The Central Board of Direct Taxes (CBDT) has extended the deadline to file the income tax return (ITR) for the financial year 2019-20 to December 31, beyond the usual date of July 31, owing to the ongoing coronavirus pandemic.
According to the rules, individuals below 60 years of age earning Rs 250,000 or more annually are mandatorily required to file ITRs, whereas, the limit for senior citizens or those between 60 years and 80 years of age is Rs 500,000.
This year the government has raised the penalty amount for missing the deadline, by imposing a fine up to Rs.10,000 as opposed to the Rs.5,000 imposed last year.

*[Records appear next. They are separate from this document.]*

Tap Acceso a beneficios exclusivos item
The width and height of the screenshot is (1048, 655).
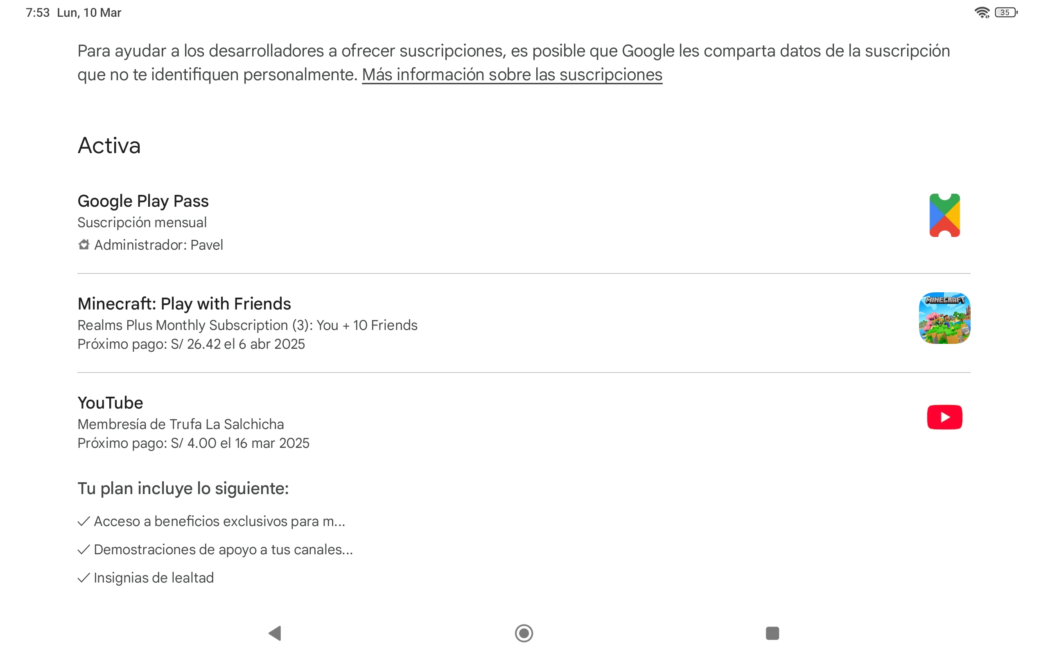pyautogui.click(x=219, y=521)
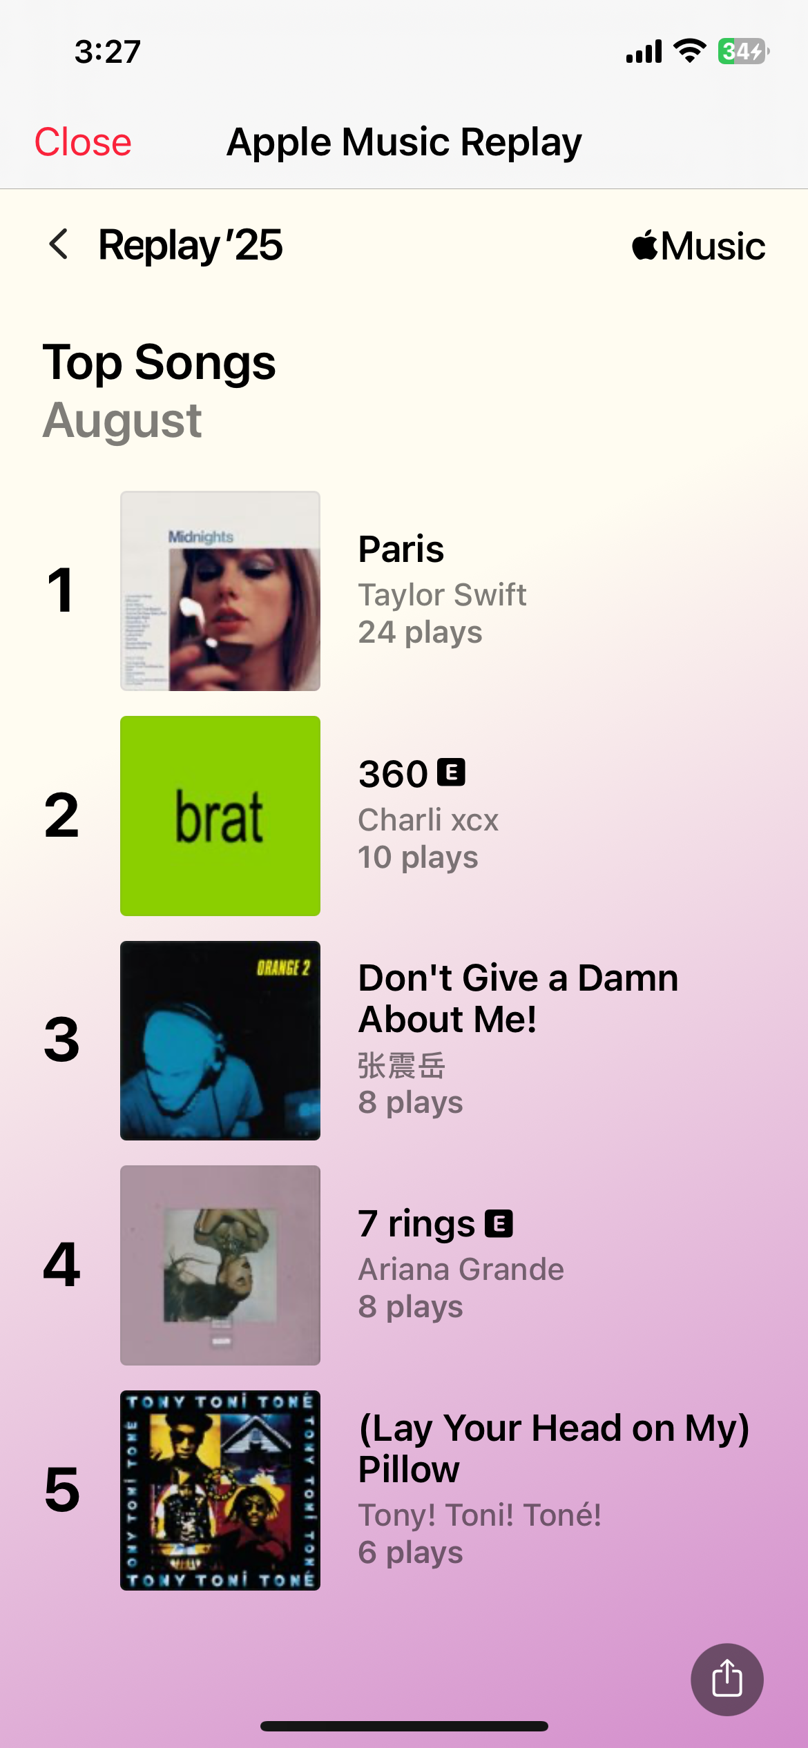The width and height of the screenshot is (808, 1748).
Task: Select the Ariana Grande album artwork
Action: [220, 1265]
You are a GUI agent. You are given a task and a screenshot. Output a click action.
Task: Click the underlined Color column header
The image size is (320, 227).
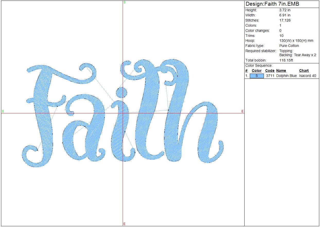click(257, 71)
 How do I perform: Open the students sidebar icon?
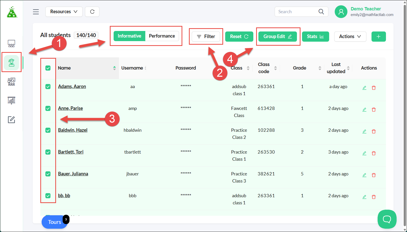[11, 62]
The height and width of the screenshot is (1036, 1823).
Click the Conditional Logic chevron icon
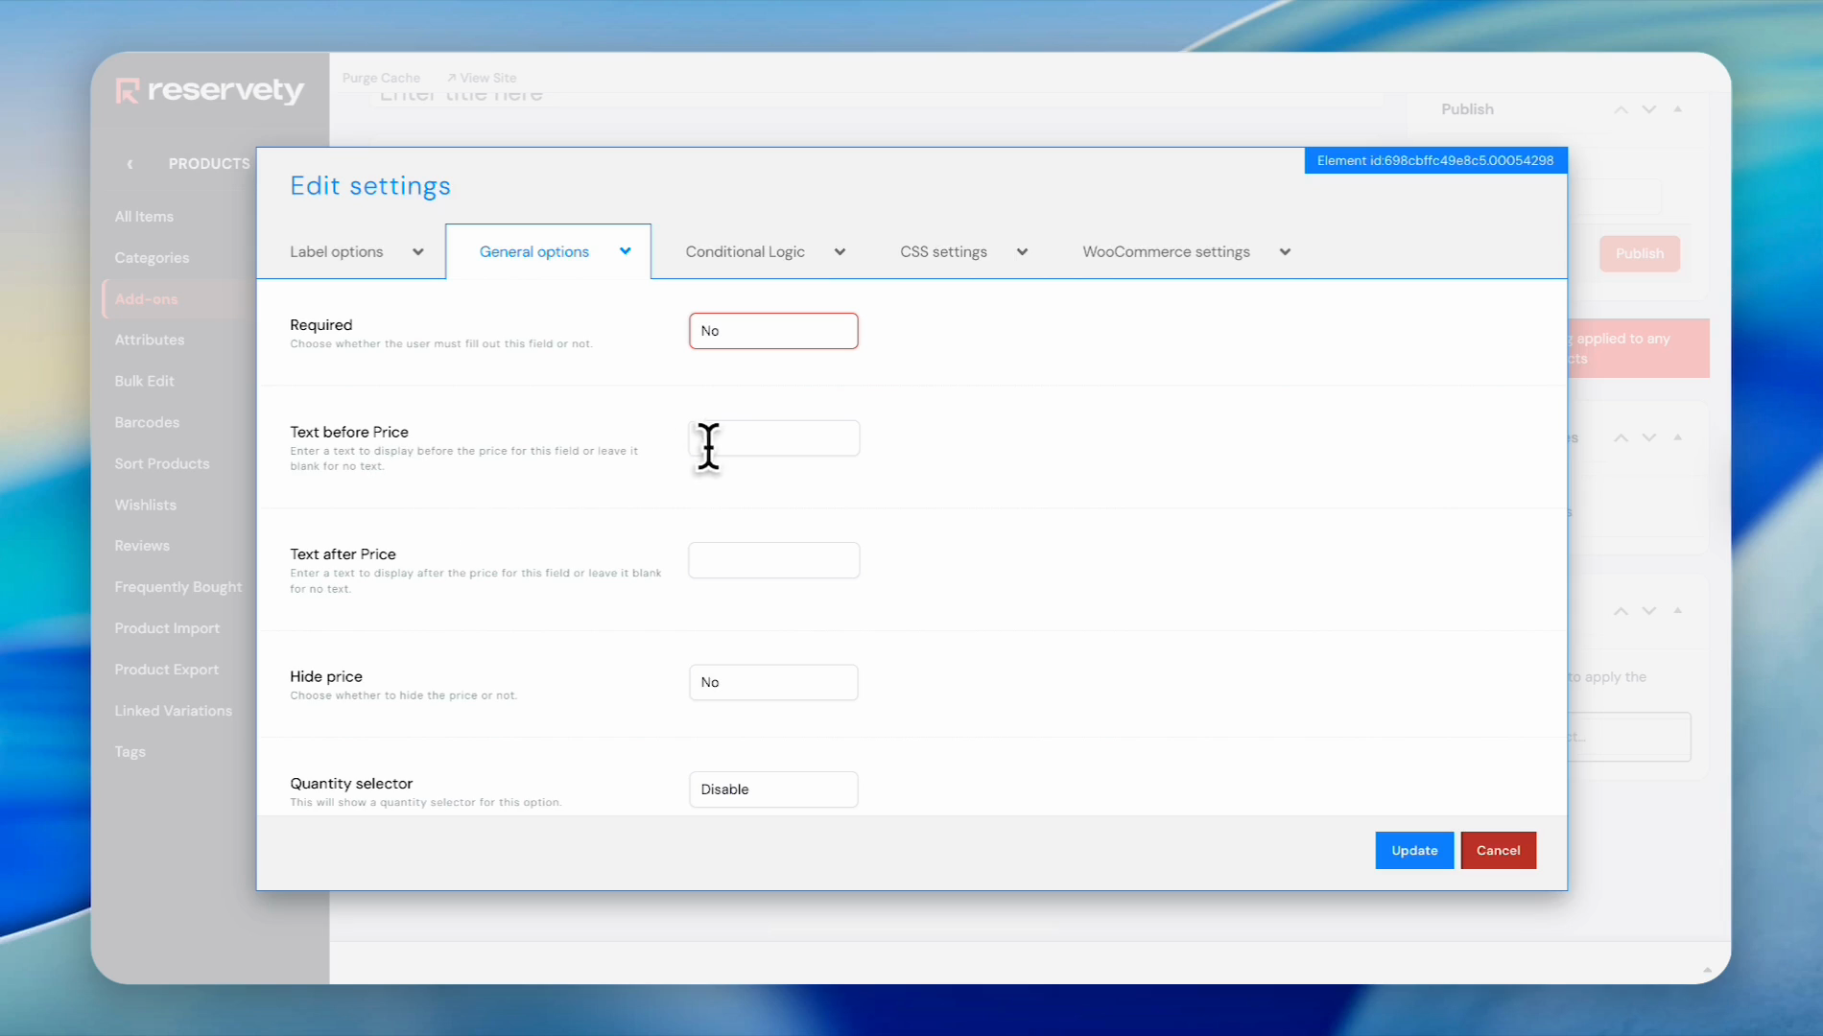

The practise of charging late filing fees under section 234F was introduced in the Budget of 2017 and became effective for financial year 2017-18 or assessment year 2018-19 onward.
The hefty late filing fee is only applicable if the taxpayer’s net total income, i.e. income after claiming eligible deductions and tax exemptions, exceeds Rs 500,000 in the current financial year. Individuals with taxable income up to Rs 500,000 will have to pay a fine of Rs 1,000 if they file their ITR after December 31. For individuals whose taxable income is more than Rs 500,000, the same penalty will go up to Rs 10,000.
There are however, exemptions to the above rule due to the amendments made in the Income-tax Act, 1961, via Budget 2019 which stipulates the following categories of people will not be exempted from the penalty
1. Individuals who have deposited an amount or aggregates of the amount exceeding Rs.1 crore in one or more banking accounts
2. Individuals who have incurred expenditures exceeding Rs 2 lakh due to foreign travel.
3. Individuals who incur expenditure or aggregate expenditures of Rs 1 lakh and more due to electricity consumption.
Filing ITR dues also guarantees that the interest payable on the tax refund is calculated from April 1 of the relevant assessment year. In case of belated filings the individual loses out on some amount of the interest.